Exercise aim: Please copy the leading lines of the entries below exactly, concluding with the line in which "[Szukaj] (402, 29)" occurs.

### Data to use

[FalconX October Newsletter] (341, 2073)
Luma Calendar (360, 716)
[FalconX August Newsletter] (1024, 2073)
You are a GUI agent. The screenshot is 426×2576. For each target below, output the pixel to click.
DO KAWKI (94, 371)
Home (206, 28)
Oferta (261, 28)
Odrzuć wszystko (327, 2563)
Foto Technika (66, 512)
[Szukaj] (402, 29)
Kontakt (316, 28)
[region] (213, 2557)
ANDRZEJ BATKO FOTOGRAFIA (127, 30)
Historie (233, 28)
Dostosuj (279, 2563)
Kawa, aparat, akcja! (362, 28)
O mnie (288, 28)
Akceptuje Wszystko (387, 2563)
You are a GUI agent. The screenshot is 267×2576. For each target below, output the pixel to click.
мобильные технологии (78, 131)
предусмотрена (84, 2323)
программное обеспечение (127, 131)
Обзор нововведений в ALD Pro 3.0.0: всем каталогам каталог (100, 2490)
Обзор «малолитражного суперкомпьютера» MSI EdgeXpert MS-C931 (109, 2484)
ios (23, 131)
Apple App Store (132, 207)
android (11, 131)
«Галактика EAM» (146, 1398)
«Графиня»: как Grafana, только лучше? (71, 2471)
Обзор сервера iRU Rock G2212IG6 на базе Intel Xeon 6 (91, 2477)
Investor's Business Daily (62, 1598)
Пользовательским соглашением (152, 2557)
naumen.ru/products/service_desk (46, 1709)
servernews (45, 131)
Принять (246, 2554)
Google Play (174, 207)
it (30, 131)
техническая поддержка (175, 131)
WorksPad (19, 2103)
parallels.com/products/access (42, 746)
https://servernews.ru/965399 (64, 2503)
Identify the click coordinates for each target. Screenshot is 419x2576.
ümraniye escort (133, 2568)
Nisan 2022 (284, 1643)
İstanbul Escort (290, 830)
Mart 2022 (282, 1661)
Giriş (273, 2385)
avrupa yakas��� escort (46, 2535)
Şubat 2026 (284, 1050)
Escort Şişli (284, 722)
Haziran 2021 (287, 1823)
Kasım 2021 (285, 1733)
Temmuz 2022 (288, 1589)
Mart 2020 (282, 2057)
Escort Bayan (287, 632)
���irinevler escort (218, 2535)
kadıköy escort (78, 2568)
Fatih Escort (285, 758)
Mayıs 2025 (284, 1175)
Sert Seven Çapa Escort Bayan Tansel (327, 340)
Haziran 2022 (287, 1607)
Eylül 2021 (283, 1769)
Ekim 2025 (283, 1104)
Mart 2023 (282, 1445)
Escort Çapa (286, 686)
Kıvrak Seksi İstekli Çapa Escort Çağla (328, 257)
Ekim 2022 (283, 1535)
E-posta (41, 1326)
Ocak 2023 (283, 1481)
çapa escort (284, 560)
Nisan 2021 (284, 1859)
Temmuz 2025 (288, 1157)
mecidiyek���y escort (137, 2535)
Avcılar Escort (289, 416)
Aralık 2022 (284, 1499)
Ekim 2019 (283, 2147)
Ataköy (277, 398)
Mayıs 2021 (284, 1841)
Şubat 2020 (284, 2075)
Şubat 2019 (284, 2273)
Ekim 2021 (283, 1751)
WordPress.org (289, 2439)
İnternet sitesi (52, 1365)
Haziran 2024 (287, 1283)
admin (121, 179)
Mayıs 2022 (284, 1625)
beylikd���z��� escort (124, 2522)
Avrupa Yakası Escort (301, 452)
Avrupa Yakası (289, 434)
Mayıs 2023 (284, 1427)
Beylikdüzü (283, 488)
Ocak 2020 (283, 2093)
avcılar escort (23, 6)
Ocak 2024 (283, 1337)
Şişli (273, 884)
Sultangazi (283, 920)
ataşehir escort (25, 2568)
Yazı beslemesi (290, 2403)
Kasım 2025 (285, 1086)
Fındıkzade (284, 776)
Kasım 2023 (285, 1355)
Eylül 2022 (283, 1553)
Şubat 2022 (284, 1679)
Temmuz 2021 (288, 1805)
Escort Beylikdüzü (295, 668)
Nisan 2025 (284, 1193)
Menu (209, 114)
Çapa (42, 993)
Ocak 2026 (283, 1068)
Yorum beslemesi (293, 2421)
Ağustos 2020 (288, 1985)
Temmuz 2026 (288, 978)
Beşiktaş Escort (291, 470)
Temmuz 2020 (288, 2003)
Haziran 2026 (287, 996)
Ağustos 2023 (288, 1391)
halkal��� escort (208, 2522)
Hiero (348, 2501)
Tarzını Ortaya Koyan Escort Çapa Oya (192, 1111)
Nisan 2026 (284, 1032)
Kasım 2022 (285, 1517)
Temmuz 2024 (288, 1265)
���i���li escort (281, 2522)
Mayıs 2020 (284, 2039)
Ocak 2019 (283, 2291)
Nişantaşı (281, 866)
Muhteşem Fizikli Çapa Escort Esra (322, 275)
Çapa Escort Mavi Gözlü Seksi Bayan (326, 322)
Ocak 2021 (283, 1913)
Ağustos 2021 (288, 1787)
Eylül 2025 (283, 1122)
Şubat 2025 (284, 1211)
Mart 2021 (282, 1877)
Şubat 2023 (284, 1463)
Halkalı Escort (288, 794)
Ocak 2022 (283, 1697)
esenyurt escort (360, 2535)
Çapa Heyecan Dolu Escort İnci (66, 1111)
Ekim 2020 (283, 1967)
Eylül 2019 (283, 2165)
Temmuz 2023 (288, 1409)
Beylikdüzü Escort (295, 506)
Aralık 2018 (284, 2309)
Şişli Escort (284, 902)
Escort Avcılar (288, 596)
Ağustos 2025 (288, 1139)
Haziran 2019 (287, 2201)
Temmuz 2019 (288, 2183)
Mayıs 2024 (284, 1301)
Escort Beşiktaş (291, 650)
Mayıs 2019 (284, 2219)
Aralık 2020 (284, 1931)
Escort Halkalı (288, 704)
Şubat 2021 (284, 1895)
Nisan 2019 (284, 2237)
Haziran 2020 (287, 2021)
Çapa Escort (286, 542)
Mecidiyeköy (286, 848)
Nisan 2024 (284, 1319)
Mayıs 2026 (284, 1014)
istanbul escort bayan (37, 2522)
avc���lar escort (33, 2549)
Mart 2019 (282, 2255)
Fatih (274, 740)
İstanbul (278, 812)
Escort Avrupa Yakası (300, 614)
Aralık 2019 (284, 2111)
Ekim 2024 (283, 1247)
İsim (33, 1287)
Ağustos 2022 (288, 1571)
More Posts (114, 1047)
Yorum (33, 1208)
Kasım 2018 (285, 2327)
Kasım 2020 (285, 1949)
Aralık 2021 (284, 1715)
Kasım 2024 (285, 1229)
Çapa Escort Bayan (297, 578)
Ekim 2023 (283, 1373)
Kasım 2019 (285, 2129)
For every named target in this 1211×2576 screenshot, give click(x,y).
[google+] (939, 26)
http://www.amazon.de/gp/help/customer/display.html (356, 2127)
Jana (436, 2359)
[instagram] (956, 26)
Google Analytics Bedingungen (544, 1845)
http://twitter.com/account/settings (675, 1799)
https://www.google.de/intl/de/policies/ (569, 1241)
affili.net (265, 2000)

######

Response to the exercise:
[FalconX October Newsletter] (341, 2073)
Luma Calendar (360, 716)
[FalconX August Newsletter] (1024, 2073)
You are a GUI agent. The screenshot is 426×2576. For each target below, output the pixel to click.
DO KAWKI (94, 371)
Home (206, 28)
Oferta (261, 28)
Odrzuć wszystko (327, 2563)
Foto Technika (66, 512)
[Szukaj] (402, 29)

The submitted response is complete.